- WHAT YOU NEED TO DO:
Transcribe, without alteration, the line that includes "Dates à Saint-Denis (244, 145)" and each line after it until the records end, omitting all that precede it.

[Stored data entries]
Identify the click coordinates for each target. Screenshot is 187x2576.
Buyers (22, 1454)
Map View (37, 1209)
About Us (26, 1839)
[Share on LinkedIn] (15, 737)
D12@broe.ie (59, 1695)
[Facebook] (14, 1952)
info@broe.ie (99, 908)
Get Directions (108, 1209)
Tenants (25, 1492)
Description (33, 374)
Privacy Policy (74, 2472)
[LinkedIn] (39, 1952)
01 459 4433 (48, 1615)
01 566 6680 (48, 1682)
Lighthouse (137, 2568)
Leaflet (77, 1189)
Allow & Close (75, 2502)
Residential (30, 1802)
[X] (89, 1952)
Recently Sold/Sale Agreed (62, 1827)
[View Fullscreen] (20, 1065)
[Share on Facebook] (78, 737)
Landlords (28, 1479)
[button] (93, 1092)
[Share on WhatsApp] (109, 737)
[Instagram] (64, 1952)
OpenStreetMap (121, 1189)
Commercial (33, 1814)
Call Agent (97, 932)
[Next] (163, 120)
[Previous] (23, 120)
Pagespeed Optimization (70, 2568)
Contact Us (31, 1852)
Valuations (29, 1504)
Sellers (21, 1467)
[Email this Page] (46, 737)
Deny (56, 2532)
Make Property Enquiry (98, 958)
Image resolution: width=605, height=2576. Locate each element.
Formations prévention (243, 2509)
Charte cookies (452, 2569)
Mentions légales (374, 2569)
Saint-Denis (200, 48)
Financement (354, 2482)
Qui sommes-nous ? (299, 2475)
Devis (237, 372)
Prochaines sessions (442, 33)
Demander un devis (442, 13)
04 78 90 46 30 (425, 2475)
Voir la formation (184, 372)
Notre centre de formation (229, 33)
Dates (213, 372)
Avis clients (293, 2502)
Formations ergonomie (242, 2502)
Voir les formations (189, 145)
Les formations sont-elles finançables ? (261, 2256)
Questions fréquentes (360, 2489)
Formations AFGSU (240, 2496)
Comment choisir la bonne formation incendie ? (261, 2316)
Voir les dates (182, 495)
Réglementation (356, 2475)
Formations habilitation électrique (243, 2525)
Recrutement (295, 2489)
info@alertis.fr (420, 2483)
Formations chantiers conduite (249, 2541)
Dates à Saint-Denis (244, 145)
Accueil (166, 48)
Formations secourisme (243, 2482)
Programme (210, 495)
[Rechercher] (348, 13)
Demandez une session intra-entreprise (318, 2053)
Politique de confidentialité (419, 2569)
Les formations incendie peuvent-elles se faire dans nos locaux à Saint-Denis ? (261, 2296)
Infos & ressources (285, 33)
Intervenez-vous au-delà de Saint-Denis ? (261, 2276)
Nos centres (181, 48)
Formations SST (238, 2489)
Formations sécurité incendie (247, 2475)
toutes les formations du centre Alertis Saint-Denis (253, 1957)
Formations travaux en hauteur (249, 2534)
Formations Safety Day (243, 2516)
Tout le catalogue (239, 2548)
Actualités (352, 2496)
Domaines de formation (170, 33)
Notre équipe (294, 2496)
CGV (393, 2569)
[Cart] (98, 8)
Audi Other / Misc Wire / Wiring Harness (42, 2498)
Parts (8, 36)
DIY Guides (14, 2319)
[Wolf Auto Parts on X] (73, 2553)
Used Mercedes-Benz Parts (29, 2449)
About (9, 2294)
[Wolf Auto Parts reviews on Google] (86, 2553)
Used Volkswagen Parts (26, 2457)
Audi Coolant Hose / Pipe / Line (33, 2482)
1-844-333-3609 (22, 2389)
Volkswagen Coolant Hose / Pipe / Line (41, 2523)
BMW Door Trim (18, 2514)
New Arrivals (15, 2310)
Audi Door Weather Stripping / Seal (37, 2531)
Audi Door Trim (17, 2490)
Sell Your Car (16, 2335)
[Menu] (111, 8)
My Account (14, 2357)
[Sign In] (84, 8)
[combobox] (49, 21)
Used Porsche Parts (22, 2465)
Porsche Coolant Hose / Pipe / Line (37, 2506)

- WORKED SOLUTION:
Dates à Saint-Denis (244, 145)
Accueil (166, 48)
Formations secourisme (243, 2482)
Programme (210, 495)
[Rechercher] (348, 13)
Demandez une session intra-entreprise (318, 2053)
Politique de confidentialité (419, 2569)
Les formations incendie peuvent-elles se faire dans nos locaux à Saint-Denis ? (261, 2296)
Infos & ressources (285, 33)
Intervenez-vous au-delà de Saint-Denis ? (261, 2276)
Nos centres (181, 48)
Formations SST (238, 2489)
Formations sécurité incendie (247, 2475)
toutes les formations du centre Alertis Saint-Denis (253, 1957)
Formations travaux en hauteur (249, 2534)
Formations Safety Day (243, 2516)
Tout le catalogue (239, 2548)
Actualités (352, 2496)
Domaines de formation (170, 33)
Notre équipe (294, 2496)
CGV (393, 2569)
[Cart] (98, 8)
Audi Other / Misc Wire / Wiring Harness (42, 2498)
Parts (8, 36)
DIY Guides (14, 2319)
[Wolf Auto Parts on X] (73, 2553)
Used Mercedes-Benz Parts (29, 2449)
About (9, 2294)
[Wolf Auto Parts reviews on Google] (86, 2553)
Used Volkswagen Parts (26, 2457)
Audi Coolant Hose / Pipe / Line (33, 2482)
1-844-333-3609 (22, 2389)
Volkswagen Coolant Hose / Pipe / Line (41, 2523)
BMW Door Trim (18, 2514)
New Arrivals (15, 2310)
Audi Door Weather Stripping / Seal (37, 2531)
Audi Door Trim (17, 2490)
Sell Your Car (16, 2335)
[Menu] (111, 8)
My Account (14, 2357)
[Sign In] (84, 8)
[combobox] (49, 21)
Used Porsche Parts (22, 2465)
Porsche Coolant Hose / Pipe / Line (37, 2506)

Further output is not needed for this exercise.